What I’m saying is not that I think pattern matching in Scala was poorly designed — it’s more that I’m probably trying to use it to solve a problem it probably wasn’t designed to solve. But I don’t think it’s a fundamental problem with pattern matching. So without further stalling, here’s my suggestion for an alternative semantics that is much less restrictive.

There is already a well-known way to dispatch on the type of an object: the visitor design pattern. When you pattern match an object, you shouldn’t inspect the object “from the outside” to select the right case, you should instead let the object itself select the right case using double dispatch. If you were to write a double-dispatch version of the lambda example from before, without any syntactic sugar, the code would look something like this:

class Expr
class Var (x: String) extends Expr {
def match(m: Matcher) = m.var(x)
}
class Apply (f: Expr, e: Expr) extends Expr {
def match(m: Matcher) = m.apply(f, e)
}
class Lambda(x: String, e: Expr) extends Expr {
def match(m: Matcher) = m.lambda(x, e)
}

and a match expression would expand into something like:

val e: Expr = ...
e.match(new {
def var(x) = ...
def apply(f, e) = ...
def lambda(x, e) = ...
})

The match expression is packed into a Matcher object which is really a mini-visitor. The matcher is then given to the to the object being matched which calls back to select the case to match. Note that I’m not suggesting that you write the code like that. In simple cases the same syntax could be used as in Scala, in more complex cases you might need a more general syntax but I haven’t quite thought that through.

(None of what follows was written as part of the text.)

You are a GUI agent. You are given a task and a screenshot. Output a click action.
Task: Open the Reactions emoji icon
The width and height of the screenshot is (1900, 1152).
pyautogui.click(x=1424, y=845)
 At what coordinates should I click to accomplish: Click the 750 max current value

Using visitor-pattern-matching an object has full control over what and how it “matches”. In the Origin example this means that an Origin object is free to implement its match method so that it matches as a point. It also means that the lazy point object is free to calculate the coordinates before calling back to the Matcher. Finally, CharacterPosition can override the match method so it is no longer forced to match as a LinePosition. Nice!

Of course there are problems. If you want to be able to have default cases that match if no other cases do, the matcher object must be able to handle calls to methods it doesn’t implement — sort of like the way smalltalk does with doesNotUnderstand. Another problem is that the extra flexibility enables objects to abuse the Matcher object for instance by matching more than once or not at all. Finally, you don’t want to use regular method names like point since that’s a flat namespace — instead you would use some form of qualified names. But none of these problems are very difficult to solve.

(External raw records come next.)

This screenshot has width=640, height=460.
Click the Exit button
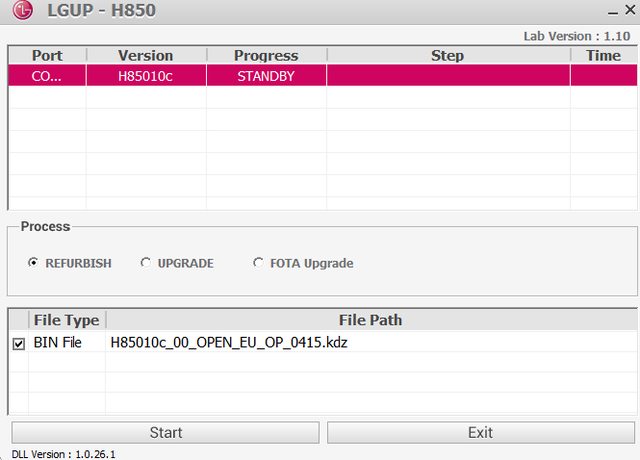click(x=480, y=432)
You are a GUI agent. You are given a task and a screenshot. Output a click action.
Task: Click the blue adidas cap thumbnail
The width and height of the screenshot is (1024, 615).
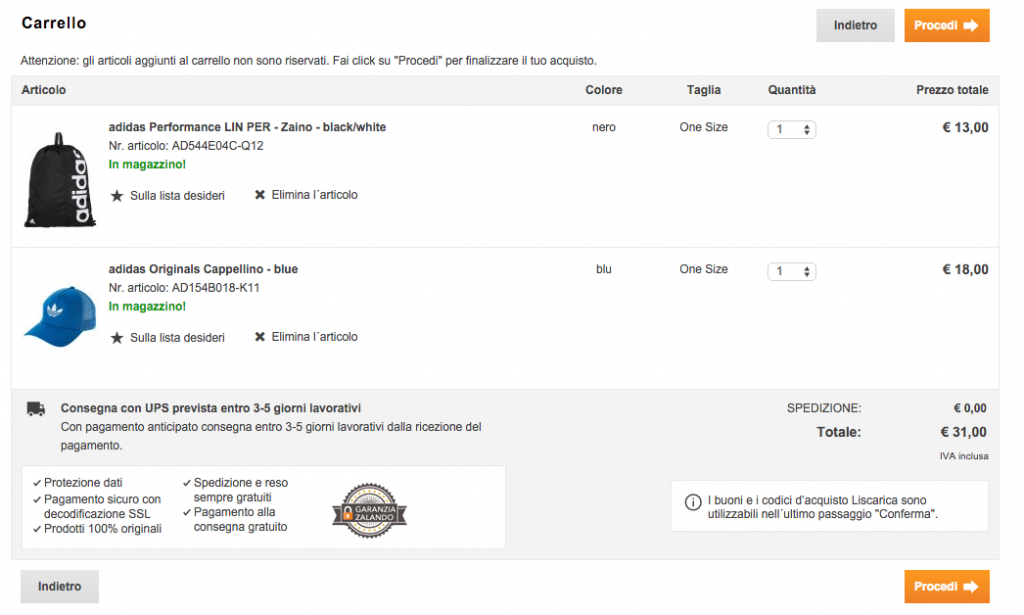[59, 313]
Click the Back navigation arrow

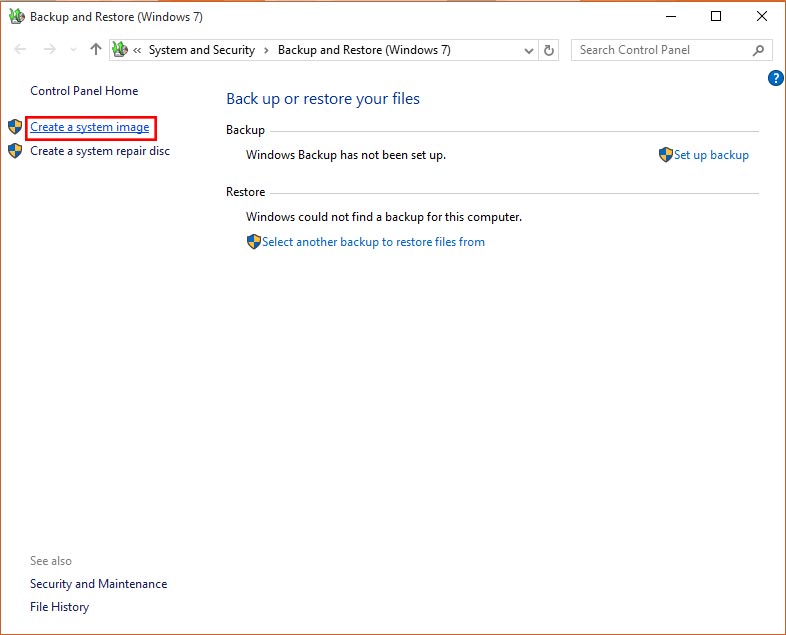click(x=21, y=50)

Bottom line: I think visitor-ifying the pattern matching mechanism in Scala would make it much more flexible and useful but still provide, as a special case, the current mechanism. And oh, I almost forgot, it can also be used to solve the equality problem that I described in an earlier post but that will have to wait.

Update: I discussed this with some people from the scala group and they managed to convince me that visitors are just not a realistic implementation strategy. Bugger!